The themes of unfinished duty and the necessity of hope are two significant themes in Bharati Mukherjee’s short story “The Management of Grief.” Throughout the piece Mukherjee applies these themes by facing Shaila Bhave with depressing imagery that tests her strength. Shaila’s maternal drive to locate her husband and sons is never relinquished, even when it seems logical to give up. The author uses the themes to express the loss and desperation of Shaila and the grieving victims of the plane accident.
Shaila’s belief and hope is the major theme of “The Management of Grief.” She convinces herself that Vinod was a skilled enough swimmer to save himself and his brother. It is Shaila’s motherly instinct which kicks in and will not let her accept their death. Shaila addresses this in her stream of consciousness when she and Dr. Ranganathan are being shown images of the dead bodies found. “I think he senses that i don’t want to fid my boys. ‘They are the Kutty brothers. They were also from Montreal.’ I don’t mean to be crying. On the contrary, I am ecstatic. My suitcase in the hotel is packed heavy with dry clothes for my boys.” The Inidian mother keeps up the optimism that she may meet with her boys again. She knows that giving up hope is the last thing someone must do if they want to survive.

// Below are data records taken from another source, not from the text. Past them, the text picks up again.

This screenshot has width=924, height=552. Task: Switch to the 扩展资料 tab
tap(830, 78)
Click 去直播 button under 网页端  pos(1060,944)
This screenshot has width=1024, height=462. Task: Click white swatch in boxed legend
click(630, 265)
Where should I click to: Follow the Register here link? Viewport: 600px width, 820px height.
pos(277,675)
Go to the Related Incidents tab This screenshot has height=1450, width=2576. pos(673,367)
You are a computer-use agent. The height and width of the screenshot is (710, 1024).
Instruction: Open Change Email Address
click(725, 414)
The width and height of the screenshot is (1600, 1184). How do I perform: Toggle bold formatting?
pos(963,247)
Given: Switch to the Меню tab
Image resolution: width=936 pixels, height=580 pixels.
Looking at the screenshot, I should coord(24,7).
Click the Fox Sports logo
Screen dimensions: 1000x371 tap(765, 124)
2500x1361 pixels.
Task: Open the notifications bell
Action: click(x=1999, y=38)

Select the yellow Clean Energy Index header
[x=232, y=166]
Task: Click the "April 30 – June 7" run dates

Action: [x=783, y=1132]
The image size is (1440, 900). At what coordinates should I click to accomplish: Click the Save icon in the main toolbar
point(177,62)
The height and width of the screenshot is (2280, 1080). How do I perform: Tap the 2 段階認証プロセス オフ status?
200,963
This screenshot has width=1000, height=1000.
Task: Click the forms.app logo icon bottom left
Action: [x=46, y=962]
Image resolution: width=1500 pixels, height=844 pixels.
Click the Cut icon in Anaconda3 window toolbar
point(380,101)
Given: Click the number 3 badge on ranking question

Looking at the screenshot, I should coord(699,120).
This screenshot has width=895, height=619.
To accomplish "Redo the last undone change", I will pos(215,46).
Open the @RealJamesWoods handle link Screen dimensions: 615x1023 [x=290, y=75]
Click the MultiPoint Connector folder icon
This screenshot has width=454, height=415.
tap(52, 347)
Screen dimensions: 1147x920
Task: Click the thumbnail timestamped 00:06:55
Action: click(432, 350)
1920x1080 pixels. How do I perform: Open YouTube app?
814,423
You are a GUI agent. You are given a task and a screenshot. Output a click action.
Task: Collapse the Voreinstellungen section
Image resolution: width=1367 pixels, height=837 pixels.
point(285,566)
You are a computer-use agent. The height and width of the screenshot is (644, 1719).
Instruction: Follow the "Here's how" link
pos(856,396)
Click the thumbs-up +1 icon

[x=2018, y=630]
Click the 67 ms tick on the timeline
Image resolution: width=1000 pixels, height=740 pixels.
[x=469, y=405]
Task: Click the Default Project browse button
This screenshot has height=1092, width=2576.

Going hand-in-hand with the hope theme, the reader can also analyze Shaila’s sense of not being completely satisfied in her relationship with her husband. Throughout the piece, there is a theme of unfinished business. She tells Kusum of this in her house when everyone is commiserating.
“‘I never once told him that I loved him,’ I say. I was too much the well-brought-up woman. I was so well brought up I never felt comfortable calling my husband by his first name.” This passage shows not only the distinctness of Indian culture, but also the fact that Shaila feels that she owes something I her husband who she loved so much. It haunts her that he is gone and she can no longer tell him. In the temple in the Himalayan village, Shaila has a moment with her dead husband that alludes to this theme. “‘Shall I stay?’ I ask. He only smiles, but already the image is fading. ‘You must finish alone what we started together.'” Shaila gets closure in this scene from seeing her husband. She is comforted by having another chance to see him and it helps to complete her unfinished duties with him.